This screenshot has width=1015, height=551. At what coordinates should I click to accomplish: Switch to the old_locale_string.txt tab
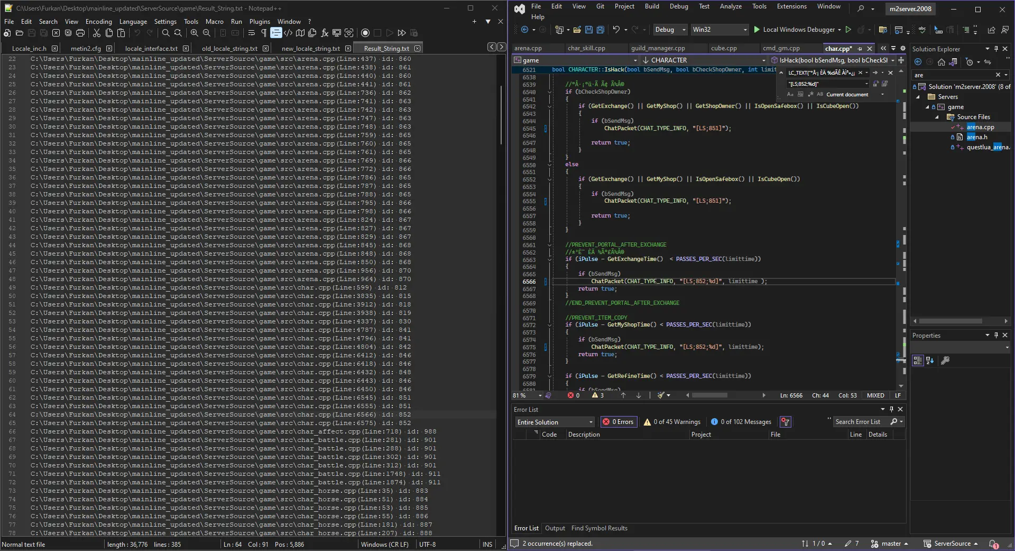(x=229, y=48)
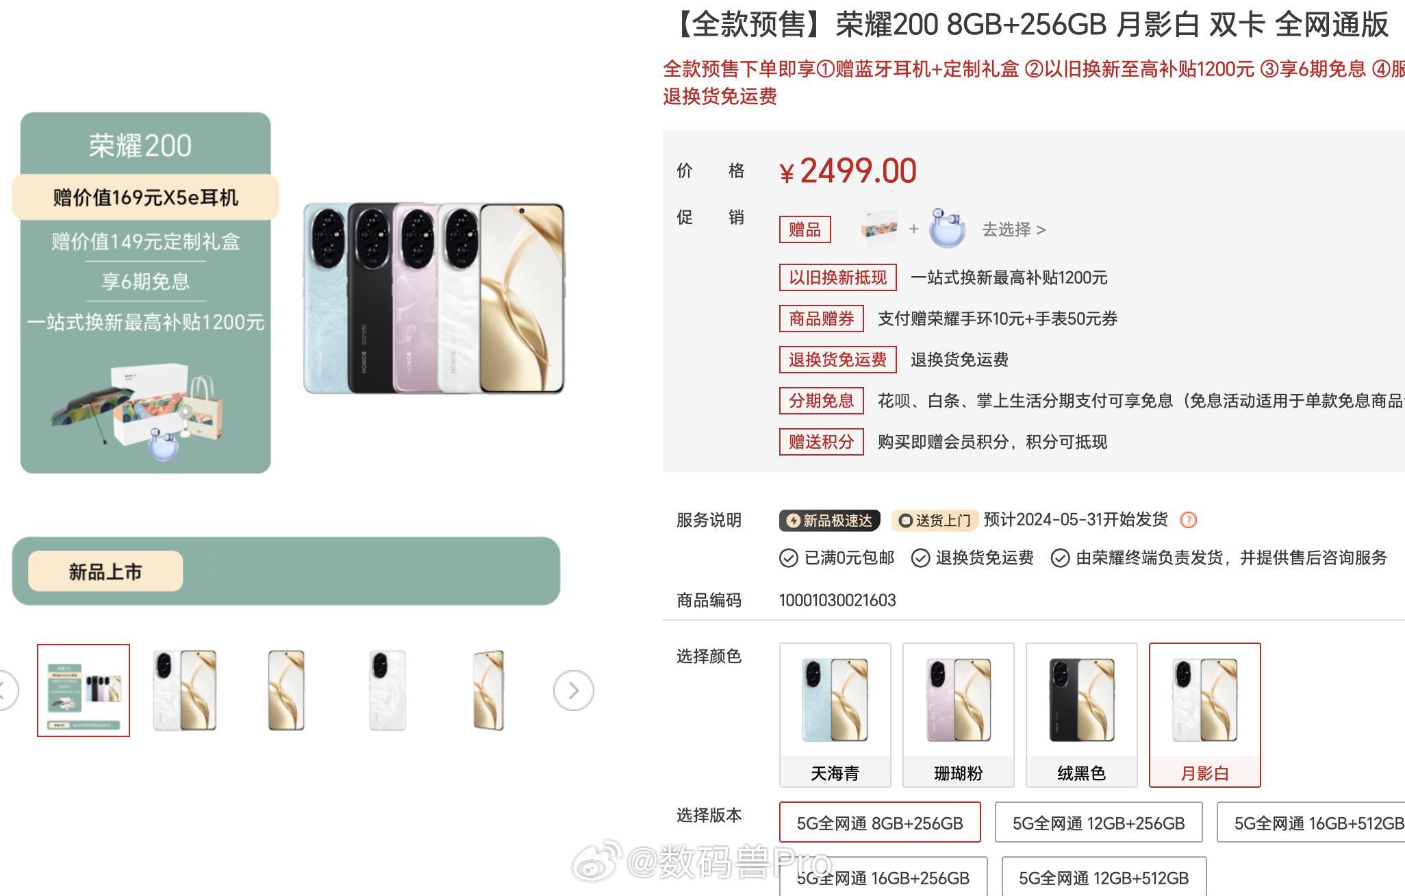
Task: Open gift selection via 去选择 >
Action: [x=1014, y=229]
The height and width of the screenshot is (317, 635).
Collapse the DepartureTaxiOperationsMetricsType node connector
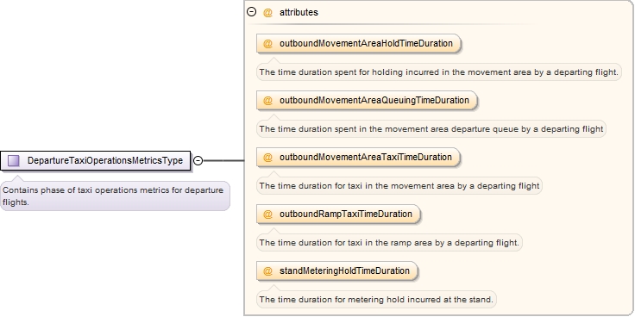click(198, 161)
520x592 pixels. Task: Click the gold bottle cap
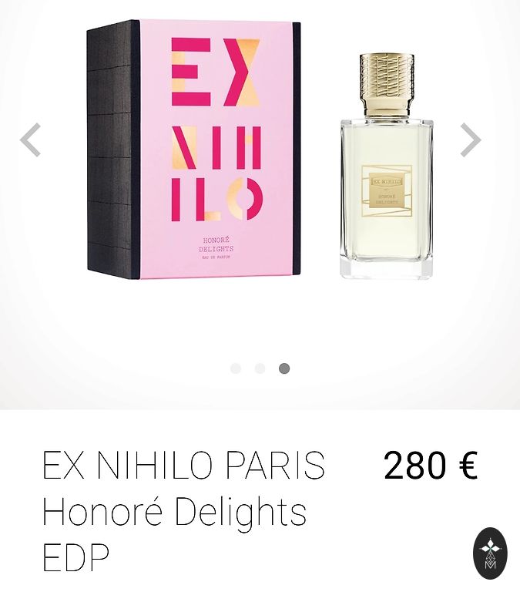[387, 85]
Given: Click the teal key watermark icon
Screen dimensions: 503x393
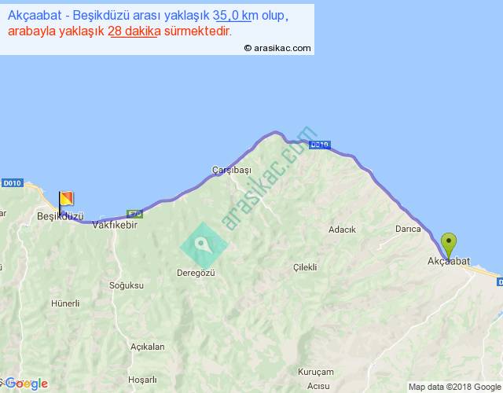Looking at the screenshot, I should click(204, 244).
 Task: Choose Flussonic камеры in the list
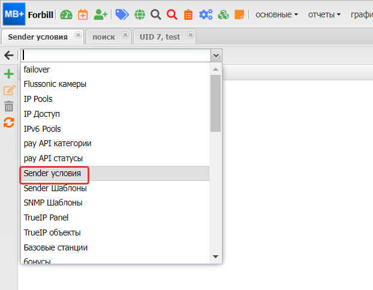tap(55, 84)
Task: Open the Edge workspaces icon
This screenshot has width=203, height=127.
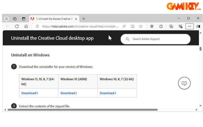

- **WORK ITEM**:
Within the material above, find the lines that contain the word "icon"; copy them.

- **RESULT OF THE EXERCISE**:
Given: Click the teal key watermark icon
Task: Open the Edge workspaces icon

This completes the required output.